Indeed. If It were off the bottom even a little bit, Id do as Tom
Gardner suggested, bolt on a plate with a grease zerk in it, and pump
it up until something came un****ed.


So why not pick a piston that's not at BDC and pump that one up? Or
pump up 3 or 4 other ones, to equalize the torque on the crankshaft?


Because Im afraid it would snap the crank


And if not a snapped crankshaft, most certainly a bent one. You're
dealing with some pretty large forces cranks were never designed for.

Captain Obvious here. It just hit me. (OUCH!) Lightbulb time!

Instead of pushing down (that can't work because you are fresh out
of 'down' at the moment), why not try pulling UP? ;-)
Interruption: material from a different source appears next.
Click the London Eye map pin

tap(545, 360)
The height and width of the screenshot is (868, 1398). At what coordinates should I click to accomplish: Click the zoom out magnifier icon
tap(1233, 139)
"If you can't raise the drawbridge, lower the river."

The same blank-off plate and a nice diffusion vacuum pump? But you
might want a reinforcing rib or two across the back, or you'll bend
that blank-off plate into a new Pop-Art pretzel bowl.
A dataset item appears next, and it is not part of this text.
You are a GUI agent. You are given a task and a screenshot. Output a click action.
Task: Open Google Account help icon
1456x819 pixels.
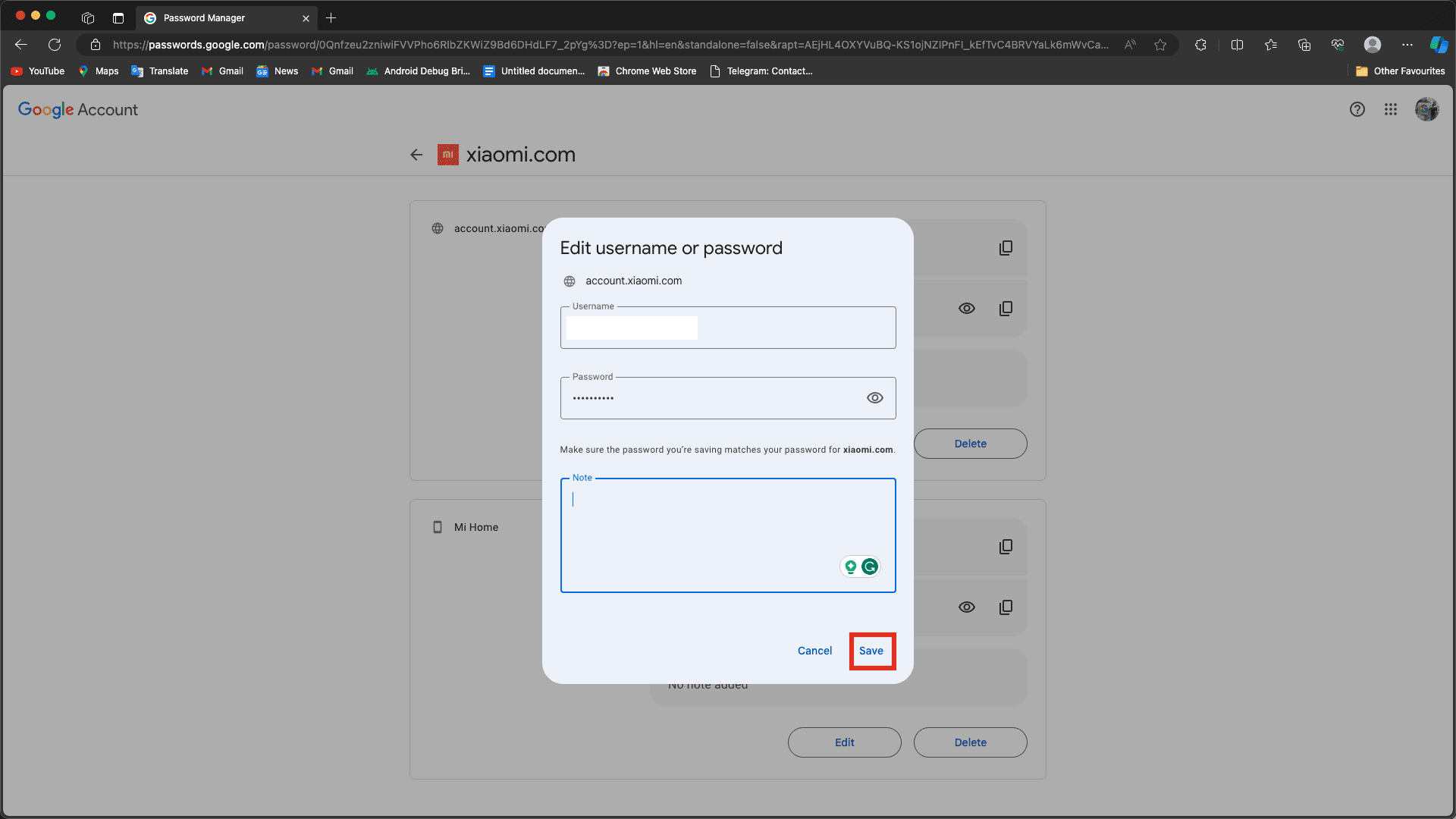click(x=1357, y=109)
Or some low pressure saturated steam to purge all the air from the
cylinder and a ball valve to stop the flow - When the steam condenses
that creates one hell of a vacuum, too.

But I would get in there and hone the upper cylinder walls and ream
the ridge off first, so you don't cause more damage after it gets
moving - might even be able to reuse the piston with fresh rings if
the beating on it hasn't hurt it.

And unbolt the cap of the con rod and rig something holding it
straight, so the big end doesn't hang up on the edge of the cylinder
wall skirt when it starts moving.

And you might seal up something in there for an end-of-travel
bumper, like a golf ball or a few wine corks, so the piston crown
doesn't meet the block-off plate with any velocity. Would be really
hard on the head bolt threads, unless you put some valve springs as a
buffer between the bolts and the plate.